# To be done
A - According to the post about pitting steel, how deep are some of the pits in the old hexagon stock?
B - Summarize the post about pitting steel in two sentences.

# Provided passage

■ ■ ■

I have a huge problem, but than don't we all. I have 160' of 1 1/4" hexagon stock that has been sitting outside for about 4 years, and over those 4 years the steel has pitted pretty deep, with some pits as deep as .0625, that is not the problem though. I'm a blacksmith and I made a rail sample using the old material, and of course the customer loves the way that it looks. The problem is that I'm 200' short of material, so how can I pit new stock to look years older than it is. I plan on mixing the old with the new, but the new still has to have some deep pitting. Any help that you can give would greatly appreciated.

Roger Bowie
blacksmith / fabricator - Groton, Connecticut, USA
^


2007

Think safety and use appropriate cautions before trying this.

■ ■ ■

Data extracted from a collection:
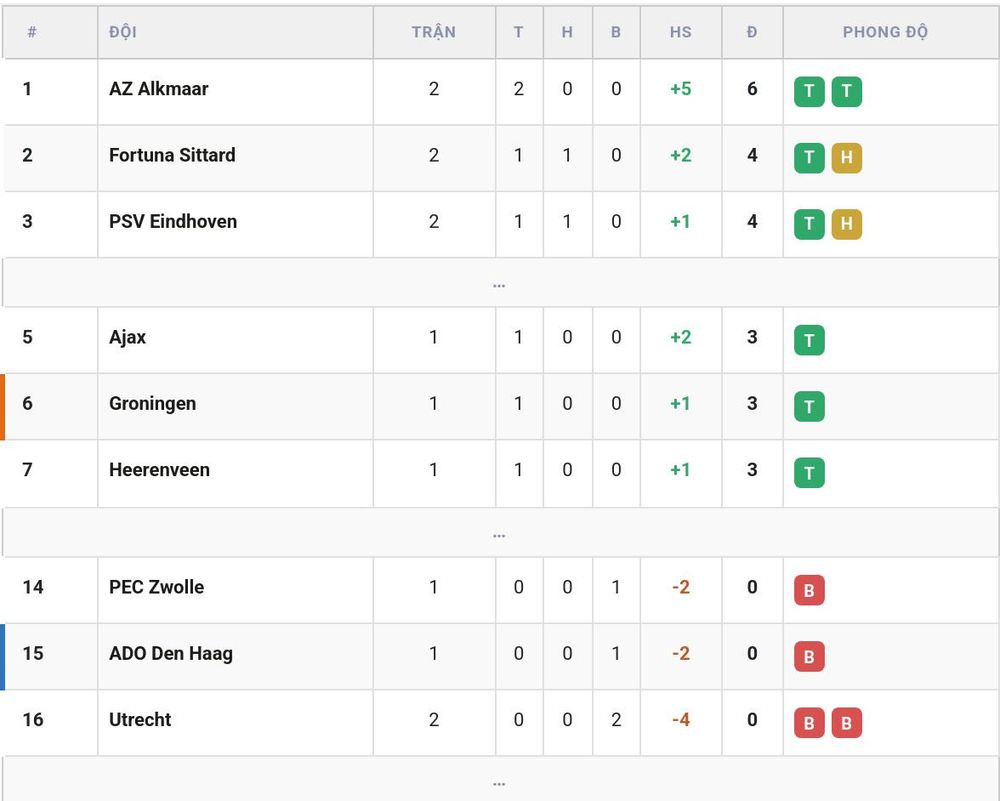Viewport: 1000px width, 801px height.
Task: Click Ajax's green T win badge
Action: (809, 340)
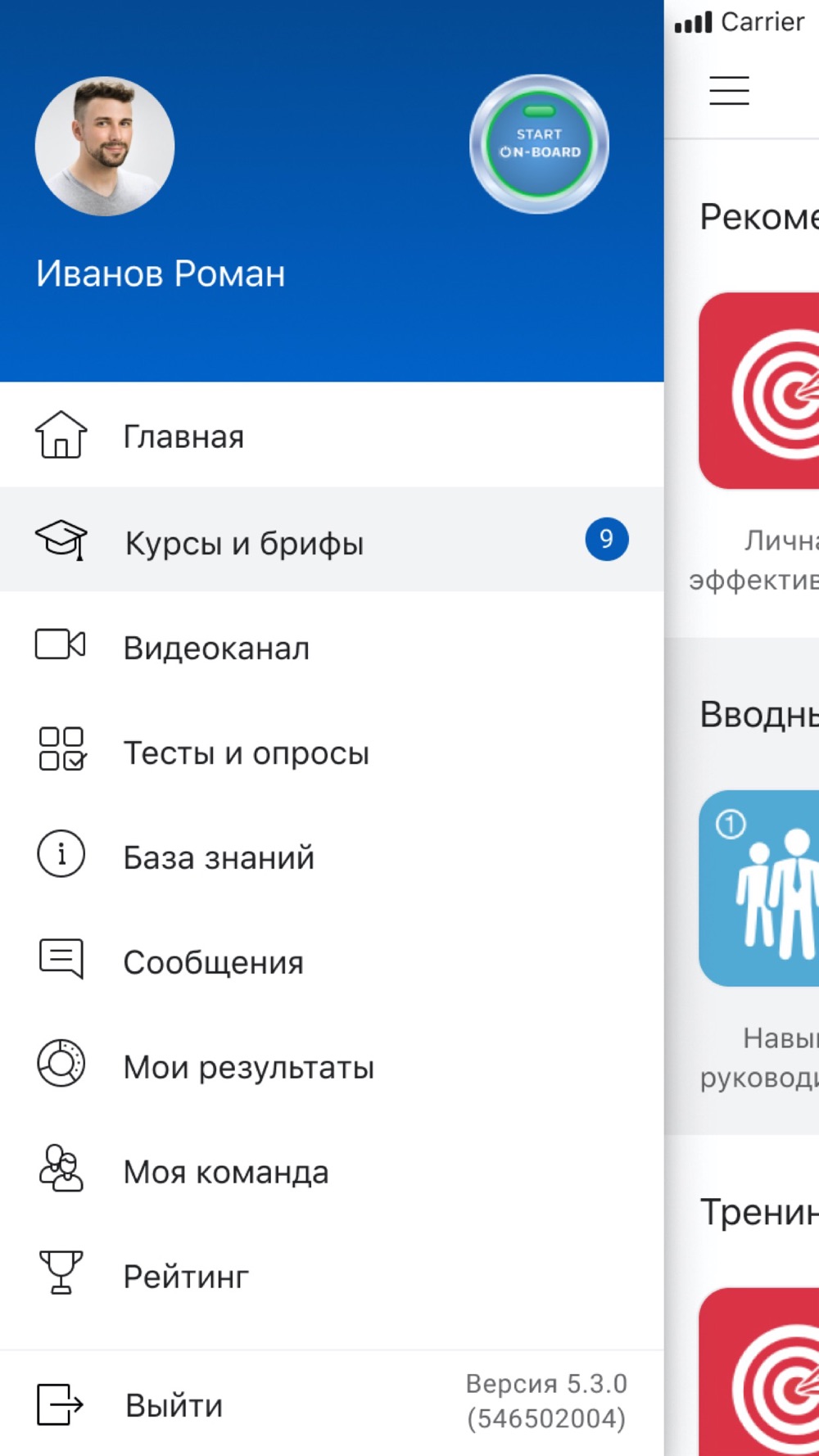Tap the house icon beside Главная
The width and height of the screenshot is (819, 1456).
point(61,435)
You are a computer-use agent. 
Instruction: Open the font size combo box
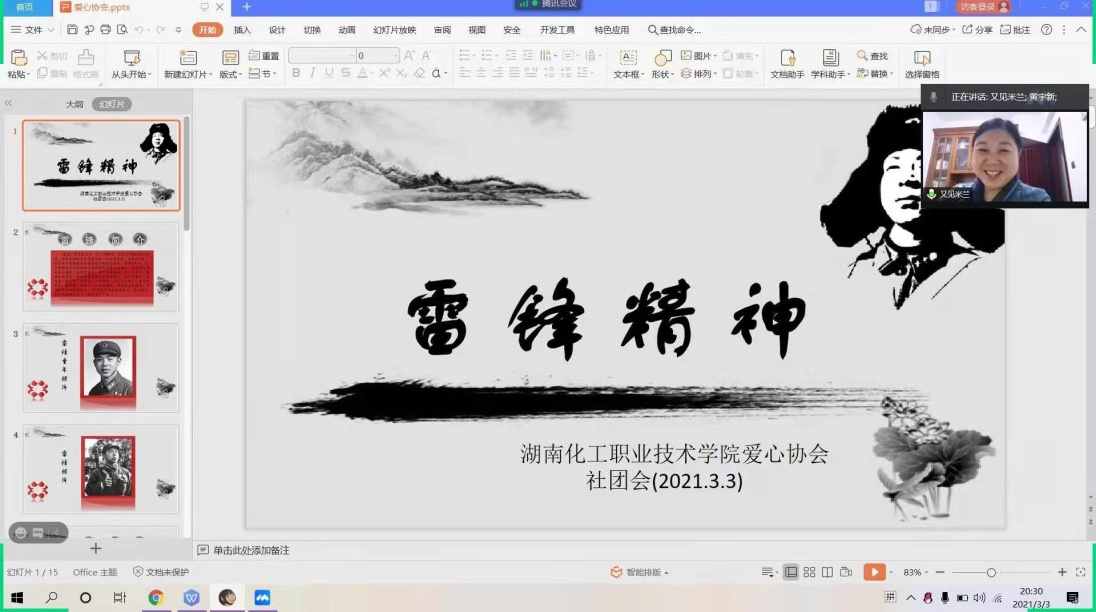(377, 56)
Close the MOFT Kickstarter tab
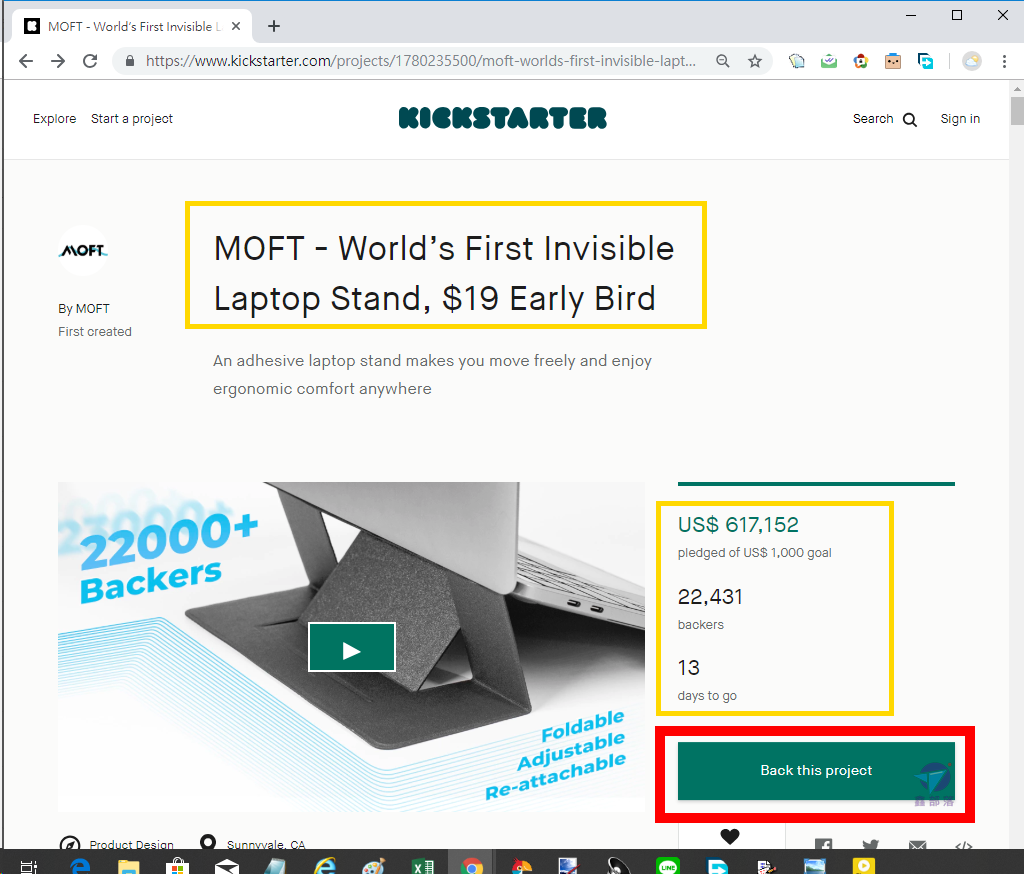Screen dimensions: 1024x874 [x=236, y=26]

■ ■ ■

# Task results
A - Some pits are as deep as .0625.

B - A blacksmith has 160 feet of 1 1/4" hexagon stock that pitted deeply after sitting outside for about four years, and a customer loves the look of a rail sample made from it. Being 200 feet short of material, the blacksmith asks how to pit new stock so it looks years older and can be mixed with the old.